Depois de suas aventuras pelo espaço como Fênix, Jean Grey está prestes a voltar para casa — e vem com tudo. A Marvel Comics confirmou que a mutante ganhará sua própria minissérie de cinco edições, com roteiro de Jed MacKay, da atual série X-Men, e arte de Rogê Antônio, conhecido pelo trabalho recente em Ciclope.

A primeira edição de Jean Grey chega às bancas americanas em 25 de novembro, pouco depois da personagem estrear no Universo Cinematográfico Marvel em Homem-Aranha: Um Novo Dia. A mutante já havia passado pelos cinemas anteriormente, em X-Men: Fênix Negra, longa de 2019 sobre a mesma saga cósmica.

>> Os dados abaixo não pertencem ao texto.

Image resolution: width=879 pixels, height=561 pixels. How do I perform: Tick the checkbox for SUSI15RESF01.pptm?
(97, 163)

Uma volta conturbada para a Terra

Capa da minissérie solo de Jean Grey
A primeira edição de Jean Grey chega às bancas em 25 de novembro.

A nova série chega logo após DNX, o crossover entre X-Men e Quarteto Fantástico também escrito por MacKay, com arte de Federico Vicentini. Segundo a sinopse oficial divulgada pela editora, o desfecho chocante do evento força Jean a correr de volta para a Terra — onde encontra o mundo dos X-Men completamente transformado. As consequências que ela chega tarde demais para evitar dão início a uma nova era, conduzida por MacKay à frente dos mutantes nos quadrinhos.

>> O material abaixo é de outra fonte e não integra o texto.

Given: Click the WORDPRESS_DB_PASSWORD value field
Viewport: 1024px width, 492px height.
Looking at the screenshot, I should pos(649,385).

De acordo com a chamada oficial da primeira edição, a Fênix está a caminho da Terra, e Jean Grey está em chamas por dentro — o texto questiona se ela vai consumir tudo o que tocar ou vai manter o controle sobre um poder que tanto dá quanto tira vidas.

Por que agora era o momento certo

Arte da nova minissérie de Jean Grey
Jed MacKay explica que o projeto solo vinha sendo adiado havia tempos por questões de continuidade.

Segundo Jed MacKay, a decisão de dar à personagem um projeto solo vinha sendo adiada havia tempos. O roteirista explicou que a chegada de Jean à equipe principal dos X-Men esbarrava, a princípio, na própria série Fênix, que ainda estava em cartaz quando sua fase começou. Mesmo depois do fim daquela publicação, ele preferiu esperar o momento certo — afinal, inserir a Fênix em um título de equipe tende a desequilibrar bastante a dinâmica do grupo.

Agora, segundo o roteirista, o cenário pós-DNX muda essa equação: os X-Men passam a precisar de Jean Grey, ao mesmo tempo em que ela também passa a precisar da equipe. Para MacKay, esse equilíbrio narrativo se encaixou perfeitamente com o momento atual, em que a personagem está mais presente do que nunca na cultura pop — muito por conta de sua crescente relevância dentro do próprio universo dos X-Men no cinema.

Um impacto que vai além da própria Jean

O editor da linha X-Men, Tom Brevoort, também comentou os efeitos de DNX sobre o restante do catálogo. Segundo ele, o desdobramento mais direto do evento é justamente a nova série de Jean Grey, que também vai influenciar o lançamento de Maximum X-Men — ainda que não seja necessário acompanhar as duas publicações para entender uma ou outra. Brevoort adiantou ainda que os efeitos vão se espalhar, em menor escala, por outros títulos da linha mutante, mas destacou que o impacto mais forte deve recair sobre a trama conduzida por MacKay, algo que classificou como praticamente sísmico.

A primeira edição de Jean Grey já tem capas reveladas de artistas como Joëlle Jones, Miguel Mercado e Nogi San. A personagem está estourando nos cinemas e ganhando protagonismo nas bancas ao mesmo tempo — fica claro que a Marvel decidiu apostar todas as fichas no retorno da mutante mais icônica dos X-Men.